Still, no bride wants to sacrifice her entire dream wedding in the name of frugality. So what’s a girl to do? Compromise. Pick what you don’t want to scrimp on, budget for that, and then DIY everything else to keep costs down. Here’s a bunch of ideas to get you started:
The Knot says 2 percent to 3 percent of your wedding costs go toward stationery. It doesn’t sound like a lot, but for a typical $25,000 wedding it breaks down to $500 to $750 spent on paper.

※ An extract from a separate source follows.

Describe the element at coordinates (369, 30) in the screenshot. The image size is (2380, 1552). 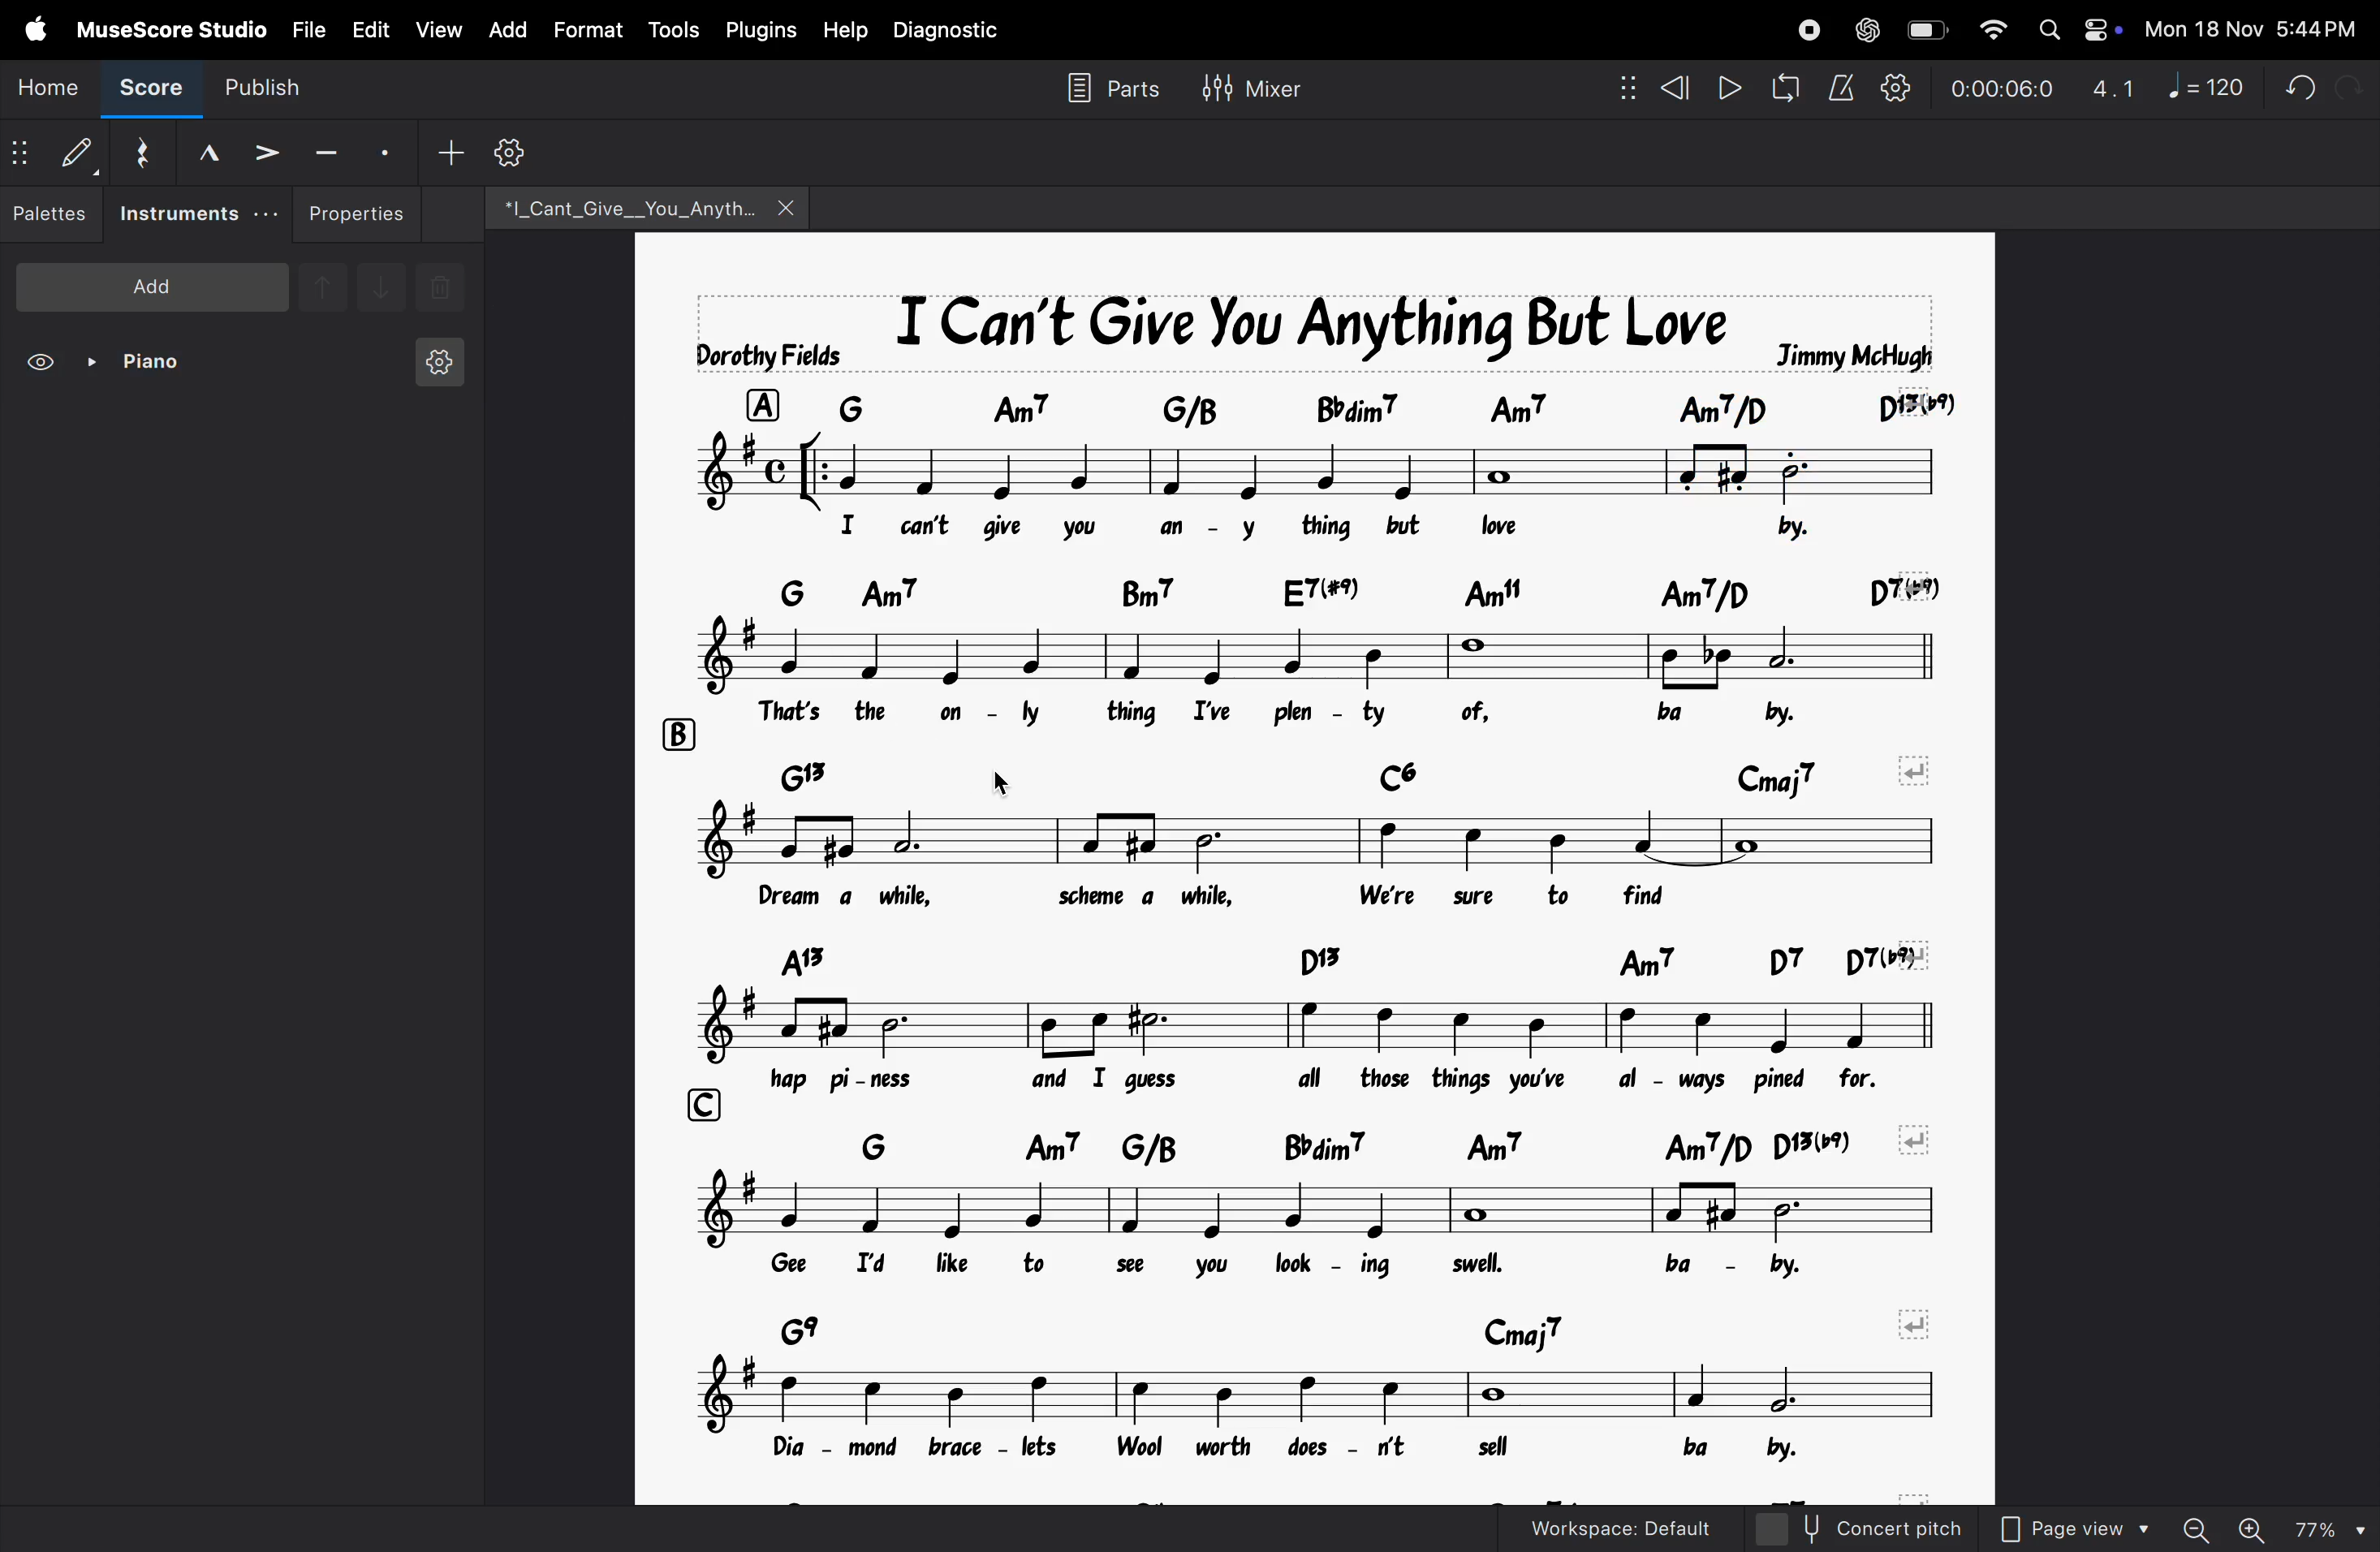
I see `edit` at that location.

Start your wedding off on the frugal foot with homemade invitations and save-the-date cards. Start by asking your friends and family for their unwanted craft supplies. I’ve done this a few times and ended up with an arsenal of stock papers, markers and stickers.
For everything else, shop around. Online, check Etsy’s Craft Supplies section, Overstock.com’s Crafts & Sewing section, and discounts sites like CreateForLess. Offline, Michaels, Jo-Ann and Hobby Lobby run regular sales on paper craft supplies, and you can get discounts through email by signing up for their newsletters:
- Hobby Lobby.
Once you have your tools, you can find design inspiration at:
- Oh So Beautiful Paper DIY Ideas – A large collection with instructions.
- Meridian Bride – Ideas with DIY videos.
- Wedding Chicks – A collection of free printable invitations.
The wedding soundtrack accounts for 8 percent to 10 percent of costs, or $2,000 to $2,500 for a $25,000 wedding, according to The Knot. My friend recently paid less than $500 for her ceremony and reception music by eliminating the third party. Instead of hiring a band or a DJ, she bought an iPod, put her own soundtrack together, and enlisted a family member to keep it playing. Here are some tips to pull it off:
- Use an MP3 player. CDs scratch too easily. Check Craigslist and eBay for discounted players or borrow one.
- Make separate playlists to keep things organized. My friend had a playlist for the ceremony, one for the reception, and one for important dances like the father and daughter dance.
- For song ideas, check out the music lists on WeddingWire, Project Wedding and Brides.
The reception represents a large chunk of your total expense. The Knot says it’s 48 percent to 50 percent on average, or $12,000 to $12,500 for a $25,000 wedding. Make your own decorations and you’ll slash the reception costs. Here are a few ideas from around the Web:
- Yarn ball string lights.
- Homemade votives from Mason jars.
- Billboard letter lighting.
Setting the scene:
- 10 different garland ideas.
- Tin can vases.
- Small and large crepe paper flowers.
Now, here are a few more ideas to help cut costs:
- Pick DIY ideas that use what you already own like a large collection of old books, records, magazines or lace swatches.
- Shop flea markets for odds and ends. Flea markets are a great source for buttons, bottle caps, twine and other odd bits.
- Ask your local Freecycle community. For a friend’s wedding I needed a few hundred buttons to make place holders. I figured it was a long shot, but I posted an ad on Freecycle anyway. An hour later, I had my buttons.
The biggest part of your reception costs is probably going to be food and drink, especially if you hire a catering company. It’ll take some work, but making most (if not all) of the food yourself will save a ton of money. Here are some ideas:
- Cookie buffet – Cover a buffet table with different kinds of cookies on platters you already own (or can borrow) for a cheap dessert table.
- Wedding party potluck – Have each member of the wedding party bring their own home-cooked dish.
- Heart-shaped fruit – Use heart-shaped cookie cutters to cut watermelon, cantaloupe and honeydew melon. Serve them on toothpicks as appetizers or on the tables as finger food.
- Cheese plates – Stock up on inexpensive cheeses and crackers at a warehouse club. Serve buffet style or on individual platters.